**Excerpt**
Add another talent to Holly Hunt’s already lengthy list: perfect timing. After 30 years dedicated to building up a struggling showroom business into an industry fixture, Hunt finally sold her namesake company to Knoll for $95 million in 2014. She stayed around to oversee it for a few years more but decided to depart the brand after identifying the perfect leader to take the reins: industry veteran Marc Szafran. Hunt finally stepped aside in—wait for it—February 2020, just in time for Szafran to spend his first weeks on the job shutting down showrooms all across the country in response to a catastrophic global pandemic.
In the end, it turned out well for Szafran (Holly Hunt is coming off its best financial quarter in history) and for Hunt herself too. Last year, along with architect Neil Zuleta, she launched a business called House of Hunt—a design studio that does everything from interiors to real estate projects to a line of furniture soon to debut at (where else?) Holly Hunt. It’s a work in progress, but Hunt wouldn’t have it any other way.
“It started very much like I started the first time. There was no big hairy plan when I started Holly Hunt,” she tells host Dennis Scully on the latest episode of The Business of Home Podcast. “It was kind of an escape plan; I had gotten a divorce, I had three kids, I needed a job. [The new studio] was an escape too … You start it, you see where it goes and then you start making plans.”

**Things to do**
(1) According to the article on Holly Hunt, why did Hunt start her original company? Answer in one to three sentences.
(2) List every person named in the article on Holly Hunt.
(3) Print the part of the article on Holly Hunt from "Add another talent" to "catastrophic global pandemic.".

**Dataset section**
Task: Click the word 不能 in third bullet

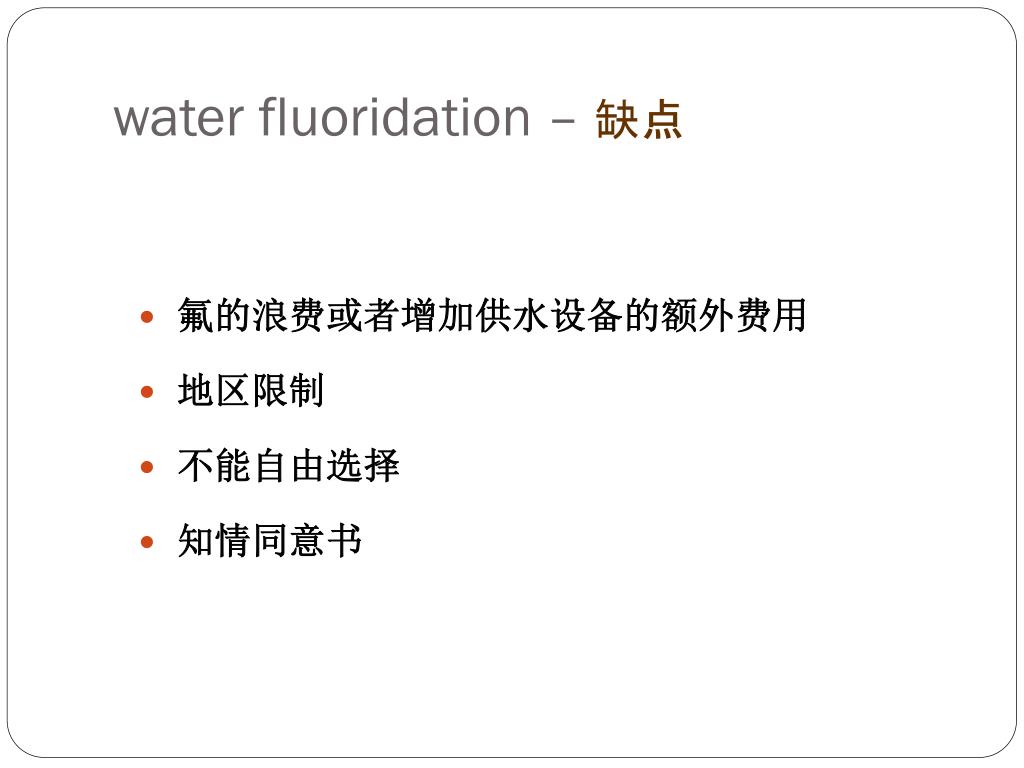Action: click(x=214, y=466)
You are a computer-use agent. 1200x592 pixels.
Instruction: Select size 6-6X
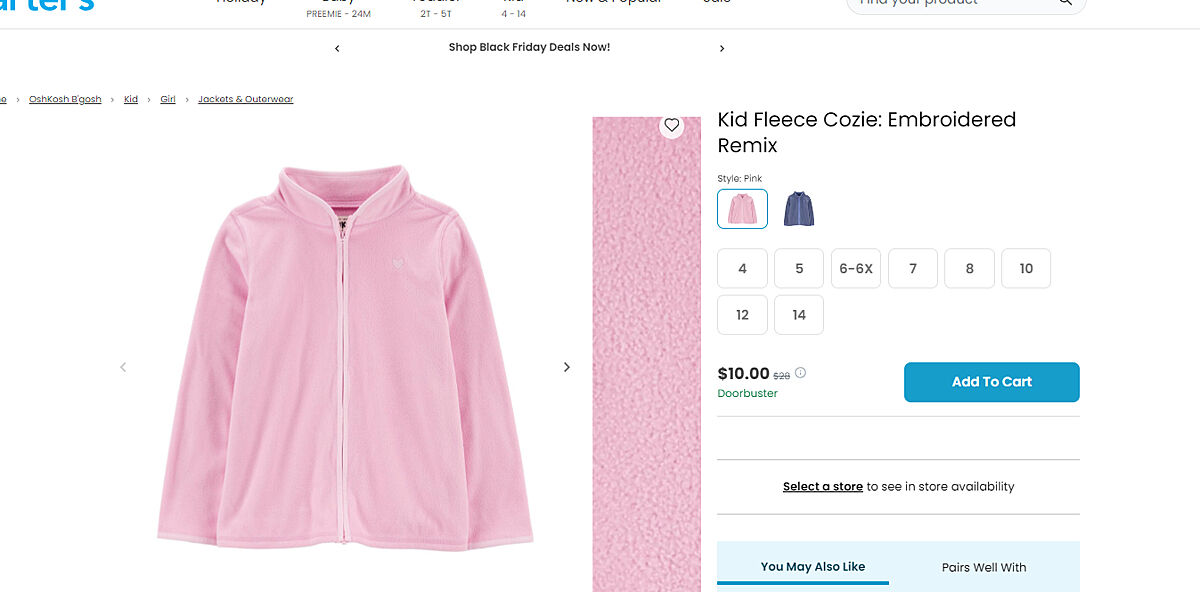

**Answers per task**
(1) Hunt says she started Holly Hunt as a kind of escape plan, with no big plan behind it. She had gotten a divorce, had three kids and needed a job.

(2)
Holly Hunt
Marc Szafran
Neil Zuleta
Dennis Scully

(3)
Add another talent to Holly Hunt’s already lengthy list: perfect timing. After 30 years dedicated to building up a struggling showroom business into an industry fixture, Hunt finally sold her namesake company to Knoll for $95 million in 2014. She stayed around to oversee it for a few years more but decided to depart the brand after identifying the perfect leader to take the reins: industry veteran Marc Szafran. Hunt finally stepped aside in—wait for it—February 2020, just in time for Szafran to spend his first weeks on the job shutting down showrooms all across the country in response to a catastrophic global pandemic.